I did not see this one coming. A federal judge decided that there’s not enough evidence against the alleged Benzie and Leelanau bank robber to sustain federal charges. Perhaps it’s because they never found the money, who knows. Leelanau Judge Larry Nelson previously decided that there was enough evidence to pursue charges.
The standard in a state preliminary hearing is – did a crime occur and is it more likely than not that the defendant committed it? The standard in a federal preliminary hearing is – did a crime occur and is it more likely than not that the defendant committed it? (Check out Federal Rules of Criminal Procedure Rule 5.1(e).)

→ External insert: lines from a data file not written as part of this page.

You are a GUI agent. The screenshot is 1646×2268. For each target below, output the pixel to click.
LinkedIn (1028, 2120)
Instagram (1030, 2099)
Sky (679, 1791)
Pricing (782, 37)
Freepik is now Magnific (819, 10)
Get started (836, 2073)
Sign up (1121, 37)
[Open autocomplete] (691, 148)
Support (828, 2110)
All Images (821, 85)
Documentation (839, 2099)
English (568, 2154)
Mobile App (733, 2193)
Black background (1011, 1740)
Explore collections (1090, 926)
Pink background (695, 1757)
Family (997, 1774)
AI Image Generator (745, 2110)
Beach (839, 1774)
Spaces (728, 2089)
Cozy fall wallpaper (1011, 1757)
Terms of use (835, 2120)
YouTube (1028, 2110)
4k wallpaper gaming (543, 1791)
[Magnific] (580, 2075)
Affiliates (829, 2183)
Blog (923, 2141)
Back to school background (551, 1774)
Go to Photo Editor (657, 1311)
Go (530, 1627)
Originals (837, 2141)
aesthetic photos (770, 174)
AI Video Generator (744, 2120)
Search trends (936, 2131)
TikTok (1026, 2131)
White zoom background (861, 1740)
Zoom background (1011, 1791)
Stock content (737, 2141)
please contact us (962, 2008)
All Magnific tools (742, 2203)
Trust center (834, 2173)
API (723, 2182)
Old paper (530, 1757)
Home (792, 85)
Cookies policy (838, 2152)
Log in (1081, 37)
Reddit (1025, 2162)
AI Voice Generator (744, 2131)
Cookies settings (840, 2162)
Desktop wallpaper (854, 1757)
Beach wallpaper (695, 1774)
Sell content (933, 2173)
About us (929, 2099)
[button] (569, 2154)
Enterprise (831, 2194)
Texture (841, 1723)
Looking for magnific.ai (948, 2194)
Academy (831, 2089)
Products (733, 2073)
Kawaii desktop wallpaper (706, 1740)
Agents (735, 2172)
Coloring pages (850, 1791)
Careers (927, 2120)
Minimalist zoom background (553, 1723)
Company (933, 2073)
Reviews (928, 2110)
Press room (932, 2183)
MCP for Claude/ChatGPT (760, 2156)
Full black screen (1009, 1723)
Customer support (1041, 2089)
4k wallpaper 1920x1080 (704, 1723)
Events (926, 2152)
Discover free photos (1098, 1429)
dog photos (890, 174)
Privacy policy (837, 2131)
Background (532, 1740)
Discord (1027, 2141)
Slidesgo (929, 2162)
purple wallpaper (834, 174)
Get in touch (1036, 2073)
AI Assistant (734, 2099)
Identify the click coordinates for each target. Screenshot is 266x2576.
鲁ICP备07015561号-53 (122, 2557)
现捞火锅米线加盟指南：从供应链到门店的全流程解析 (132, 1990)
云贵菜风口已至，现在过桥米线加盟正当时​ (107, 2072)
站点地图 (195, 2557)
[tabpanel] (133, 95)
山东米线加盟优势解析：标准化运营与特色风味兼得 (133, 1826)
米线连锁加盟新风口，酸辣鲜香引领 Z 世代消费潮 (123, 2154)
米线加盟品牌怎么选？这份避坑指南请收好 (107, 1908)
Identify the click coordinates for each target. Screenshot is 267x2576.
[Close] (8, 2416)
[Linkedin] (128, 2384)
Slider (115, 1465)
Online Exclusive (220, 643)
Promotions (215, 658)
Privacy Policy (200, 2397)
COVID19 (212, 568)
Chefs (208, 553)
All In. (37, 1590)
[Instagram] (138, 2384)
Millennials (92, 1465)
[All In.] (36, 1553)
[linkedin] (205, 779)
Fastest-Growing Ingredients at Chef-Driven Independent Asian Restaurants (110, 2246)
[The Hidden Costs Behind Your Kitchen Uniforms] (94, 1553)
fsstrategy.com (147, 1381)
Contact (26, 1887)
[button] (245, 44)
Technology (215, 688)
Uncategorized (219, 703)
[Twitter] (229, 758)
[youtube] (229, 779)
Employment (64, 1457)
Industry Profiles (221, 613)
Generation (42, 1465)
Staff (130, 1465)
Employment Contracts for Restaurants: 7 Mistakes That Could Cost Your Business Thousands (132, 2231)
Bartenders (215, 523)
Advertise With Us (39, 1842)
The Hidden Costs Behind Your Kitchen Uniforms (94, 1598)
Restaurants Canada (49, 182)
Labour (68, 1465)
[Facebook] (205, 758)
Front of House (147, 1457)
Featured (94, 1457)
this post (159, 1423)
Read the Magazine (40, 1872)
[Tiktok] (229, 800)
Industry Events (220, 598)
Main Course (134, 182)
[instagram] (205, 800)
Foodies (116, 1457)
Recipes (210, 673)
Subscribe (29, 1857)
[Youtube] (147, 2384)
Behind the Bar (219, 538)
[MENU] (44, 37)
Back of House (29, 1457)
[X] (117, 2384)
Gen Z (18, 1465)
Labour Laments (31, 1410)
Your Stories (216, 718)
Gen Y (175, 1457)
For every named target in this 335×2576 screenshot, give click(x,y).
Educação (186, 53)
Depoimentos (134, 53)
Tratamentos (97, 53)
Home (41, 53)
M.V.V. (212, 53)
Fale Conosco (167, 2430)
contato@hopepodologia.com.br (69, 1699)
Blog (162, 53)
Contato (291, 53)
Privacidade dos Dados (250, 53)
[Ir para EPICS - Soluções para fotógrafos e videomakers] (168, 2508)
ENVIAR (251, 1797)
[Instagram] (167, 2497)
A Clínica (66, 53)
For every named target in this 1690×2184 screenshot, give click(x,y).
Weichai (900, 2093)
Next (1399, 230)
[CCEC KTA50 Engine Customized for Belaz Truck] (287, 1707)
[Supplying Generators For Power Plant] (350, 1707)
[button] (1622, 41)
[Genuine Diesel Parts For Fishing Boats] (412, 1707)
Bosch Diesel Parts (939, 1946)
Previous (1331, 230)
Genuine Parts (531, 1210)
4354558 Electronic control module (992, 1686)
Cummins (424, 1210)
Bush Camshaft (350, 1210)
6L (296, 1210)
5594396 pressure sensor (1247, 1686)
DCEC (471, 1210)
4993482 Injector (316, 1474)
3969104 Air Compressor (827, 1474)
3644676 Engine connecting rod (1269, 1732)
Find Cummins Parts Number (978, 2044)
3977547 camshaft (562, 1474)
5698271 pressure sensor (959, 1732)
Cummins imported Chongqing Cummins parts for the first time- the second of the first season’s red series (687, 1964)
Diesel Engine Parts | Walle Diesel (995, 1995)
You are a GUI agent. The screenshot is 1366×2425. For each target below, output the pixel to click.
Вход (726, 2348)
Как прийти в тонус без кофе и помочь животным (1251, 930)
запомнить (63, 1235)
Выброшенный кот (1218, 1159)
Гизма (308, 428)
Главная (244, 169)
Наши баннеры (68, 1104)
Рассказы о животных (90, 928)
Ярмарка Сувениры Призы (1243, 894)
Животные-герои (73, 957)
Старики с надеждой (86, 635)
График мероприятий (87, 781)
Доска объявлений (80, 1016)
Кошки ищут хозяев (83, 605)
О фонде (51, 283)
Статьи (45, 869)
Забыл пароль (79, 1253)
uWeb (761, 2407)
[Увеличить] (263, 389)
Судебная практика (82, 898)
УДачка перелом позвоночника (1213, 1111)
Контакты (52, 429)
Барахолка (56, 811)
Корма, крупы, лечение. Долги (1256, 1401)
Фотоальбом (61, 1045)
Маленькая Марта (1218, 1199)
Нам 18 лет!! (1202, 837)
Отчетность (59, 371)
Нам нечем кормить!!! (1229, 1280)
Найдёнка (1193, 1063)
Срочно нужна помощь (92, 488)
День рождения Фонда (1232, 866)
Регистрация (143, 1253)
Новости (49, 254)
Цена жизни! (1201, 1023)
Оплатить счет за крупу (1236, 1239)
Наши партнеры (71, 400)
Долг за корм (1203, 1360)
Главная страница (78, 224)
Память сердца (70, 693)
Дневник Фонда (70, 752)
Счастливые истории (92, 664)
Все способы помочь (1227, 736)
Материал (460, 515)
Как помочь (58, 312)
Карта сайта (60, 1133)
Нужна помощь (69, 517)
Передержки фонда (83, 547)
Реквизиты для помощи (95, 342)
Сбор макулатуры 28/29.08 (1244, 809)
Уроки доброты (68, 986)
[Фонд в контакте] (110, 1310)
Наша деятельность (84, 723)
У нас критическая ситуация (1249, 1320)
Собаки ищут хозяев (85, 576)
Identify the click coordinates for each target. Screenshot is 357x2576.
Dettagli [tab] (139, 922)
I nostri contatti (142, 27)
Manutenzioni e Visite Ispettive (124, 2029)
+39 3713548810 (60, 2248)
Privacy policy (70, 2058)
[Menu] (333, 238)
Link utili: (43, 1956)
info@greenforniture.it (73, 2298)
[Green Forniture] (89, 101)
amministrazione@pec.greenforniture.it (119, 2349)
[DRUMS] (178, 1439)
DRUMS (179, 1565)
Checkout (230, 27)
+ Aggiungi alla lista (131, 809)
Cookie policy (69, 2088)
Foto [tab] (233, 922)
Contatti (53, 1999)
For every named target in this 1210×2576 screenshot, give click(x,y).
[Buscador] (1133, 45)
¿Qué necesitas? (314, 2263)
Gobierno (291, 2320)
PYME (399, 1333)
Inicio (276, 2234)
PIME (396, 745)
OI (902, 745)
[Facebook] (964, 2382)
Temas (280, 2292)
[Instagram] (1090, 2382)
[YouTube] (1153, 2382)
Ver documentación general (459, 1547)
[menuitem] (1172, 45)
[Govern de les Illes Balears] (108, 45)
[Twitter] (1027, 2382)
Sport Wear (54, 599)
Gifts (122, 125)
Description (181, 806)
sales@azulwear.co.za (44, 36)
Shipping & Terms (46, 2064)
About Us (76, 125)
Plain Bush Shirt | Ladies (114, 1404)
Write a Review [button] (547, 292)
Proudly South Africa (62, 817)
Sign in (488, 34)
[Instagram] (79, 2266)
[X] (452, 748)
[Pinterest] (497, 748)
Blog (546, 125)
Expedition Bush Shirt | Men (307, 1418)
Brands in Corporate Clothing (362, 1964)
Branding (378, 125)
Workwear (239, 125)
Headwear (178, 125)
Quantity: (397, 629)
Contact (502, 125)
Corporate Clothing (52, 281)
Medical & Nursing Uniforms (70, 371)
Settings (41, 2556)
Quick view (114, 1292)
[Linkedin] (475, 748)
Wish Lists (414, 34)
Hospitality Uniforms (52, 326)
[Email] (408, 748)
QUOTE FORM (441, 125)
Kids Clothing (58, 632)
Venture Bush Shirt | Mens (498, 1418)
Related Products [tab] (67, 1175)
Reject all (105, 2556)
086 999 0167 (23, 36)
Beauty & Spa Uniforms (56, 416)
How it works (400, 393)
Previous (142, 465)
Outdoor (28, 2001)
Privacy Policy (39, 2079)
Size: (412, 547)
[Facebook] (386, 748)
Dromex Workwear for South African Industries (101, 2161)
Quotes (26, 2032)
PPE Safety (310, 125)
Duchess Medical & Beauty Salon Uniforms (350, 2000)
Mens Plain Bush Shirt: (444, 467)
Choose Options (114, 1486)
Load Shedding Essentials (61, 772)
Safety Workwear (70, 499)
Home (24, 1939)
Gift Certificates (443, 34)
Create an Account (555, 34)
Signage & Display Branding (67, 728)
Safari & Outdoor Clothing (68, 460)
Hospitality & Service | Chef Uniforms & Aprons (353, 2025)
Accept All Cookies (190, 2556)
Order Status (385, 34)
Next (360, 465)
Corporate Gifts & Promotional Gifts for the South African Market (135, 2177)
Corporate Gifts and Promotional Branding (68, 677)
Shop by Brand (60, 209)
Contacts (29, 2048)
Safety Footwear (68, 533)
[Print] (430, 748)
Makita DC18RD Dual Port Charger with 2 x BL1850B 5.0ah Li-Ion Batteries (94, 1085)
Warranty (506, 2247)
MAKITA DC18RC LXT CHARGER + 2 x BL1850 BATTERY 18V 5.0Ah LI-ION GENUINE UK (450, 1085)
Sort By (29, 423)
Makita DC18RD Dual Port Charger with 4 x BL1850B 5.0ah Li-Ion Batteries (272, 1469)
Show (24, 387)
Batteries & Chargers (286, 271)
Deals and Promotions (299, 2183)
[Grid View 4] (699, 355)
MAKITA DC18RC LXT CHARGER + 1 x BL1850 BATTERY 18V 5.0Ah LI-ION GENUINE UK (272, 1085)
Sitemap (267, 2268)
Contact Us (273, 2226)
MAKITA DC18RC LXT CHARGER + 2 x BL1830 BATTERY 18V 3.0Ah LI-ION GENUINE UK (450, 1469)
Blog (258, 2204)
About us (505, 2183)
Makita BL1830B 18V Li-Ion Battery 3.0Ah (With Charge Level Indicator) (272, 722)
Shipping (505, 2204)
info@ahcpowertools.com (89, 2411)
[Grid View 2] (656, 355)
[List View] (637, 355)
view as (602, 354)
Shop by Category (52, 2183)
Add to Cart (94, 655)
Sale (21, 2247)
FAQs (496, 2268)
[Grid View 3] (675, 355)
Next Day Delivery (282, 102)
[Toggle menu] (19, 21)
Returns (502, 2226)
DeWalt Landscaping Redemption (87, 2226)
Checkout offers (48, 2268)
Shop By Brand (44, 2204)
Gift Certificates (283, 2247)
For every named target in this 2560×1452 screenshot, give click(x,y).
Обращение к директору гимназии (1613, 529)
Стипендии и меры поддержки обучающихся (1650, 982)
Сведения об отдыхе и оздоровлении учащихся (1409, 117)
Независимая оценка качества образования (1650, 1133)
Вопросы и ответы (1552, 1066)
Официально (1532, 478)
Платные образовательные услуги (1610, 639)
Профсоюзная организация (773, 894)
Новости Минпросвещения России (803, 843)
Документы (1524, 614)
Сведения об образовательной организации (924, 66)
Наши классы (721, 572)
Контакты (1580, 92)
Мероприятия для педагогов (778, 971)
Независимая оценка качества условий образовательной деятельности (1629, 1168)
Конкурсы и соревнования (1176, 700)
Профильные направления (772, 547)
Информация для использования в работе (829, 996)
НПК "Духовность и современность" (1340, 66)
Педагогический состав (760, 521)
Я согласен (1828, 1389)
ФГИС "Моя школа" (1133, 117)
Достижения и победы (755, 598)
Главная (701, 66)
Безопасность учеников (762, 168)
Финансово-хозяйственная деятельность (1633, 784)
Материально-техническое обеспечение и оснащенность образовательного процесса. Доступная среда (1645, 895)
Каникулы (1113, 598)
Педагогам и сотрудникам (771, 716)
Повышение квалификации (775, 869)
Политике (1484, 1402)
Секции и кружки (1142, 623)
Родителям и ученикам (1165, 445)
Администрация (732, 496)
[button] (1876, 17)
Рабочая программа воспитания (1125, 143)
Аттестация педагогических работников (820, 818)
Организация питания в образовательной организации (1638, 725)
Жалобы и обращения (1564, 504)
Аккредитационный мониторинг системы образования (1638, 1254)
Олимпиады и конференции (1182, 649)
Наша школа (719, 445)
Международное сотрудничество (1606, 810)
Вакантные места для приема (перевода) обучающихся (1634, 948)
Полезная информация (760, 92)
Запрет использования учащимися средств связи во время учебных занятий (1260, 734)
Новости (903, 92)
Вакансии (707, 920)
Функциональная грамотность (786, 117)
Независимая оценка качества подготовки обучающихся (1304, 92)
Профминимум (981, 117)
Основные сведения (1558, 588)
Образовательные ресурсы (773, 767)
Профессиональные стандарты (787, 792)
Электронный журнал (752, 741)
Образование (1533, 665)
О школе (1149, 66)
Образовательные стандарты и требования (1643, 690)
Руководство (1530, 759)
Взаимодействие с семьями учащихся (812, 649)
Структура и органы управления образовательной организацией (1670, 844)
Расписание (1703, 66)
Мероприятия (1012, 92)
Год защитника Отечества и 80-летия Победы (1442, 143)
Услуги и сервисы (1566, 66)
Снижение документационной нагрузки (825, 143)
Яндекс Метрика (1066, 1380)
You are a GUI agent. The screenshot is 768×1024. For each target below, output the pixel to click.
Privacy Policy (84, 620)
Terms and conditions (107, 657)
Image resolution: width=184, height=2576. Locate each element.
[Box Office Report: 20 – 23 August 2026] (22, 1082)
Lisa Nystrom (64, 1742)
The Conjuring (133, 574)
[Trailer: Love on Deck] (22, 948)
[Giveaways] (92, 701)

So let that sink in. Same hearing, same burden, different result. Perhaps the attorneys presented the evidence differently. Perhaps reasonable minds can differ. Maybe the charges are a little bit different for the state and federal charges. Maybe the justice you get depends in part on the judge you have? At least that’s the argument that people make when they say this legal standard leaves way too much room for interpretation for judges to apply it uniformly and effectively.
What happens now that the federal charges are dismissed?
Leelanau prosecutors can refile their charges. Benzie prosecutors can also still bring charges against the man for the first time. He also faces taser charges in Grand Traverse County.
How can the Leelanau prosecutor refile charges that were previously dismissed?
If a state prosecutor changes their mind about bringing charges, the court can dismiss the charges without prejudice. The formal word for dismissing a charge is called nolle prosequi. When the prosecutor voluntarily dismisses the charges, the case hasn’t gotten to the adjudication on the merits. The case is still in the preliminary stages. The Leelanau bank robbery charges never got to trial, so the prosecutor is free to file the charges again.
It will be interesting to see what a jury decides about the strength of the evidence.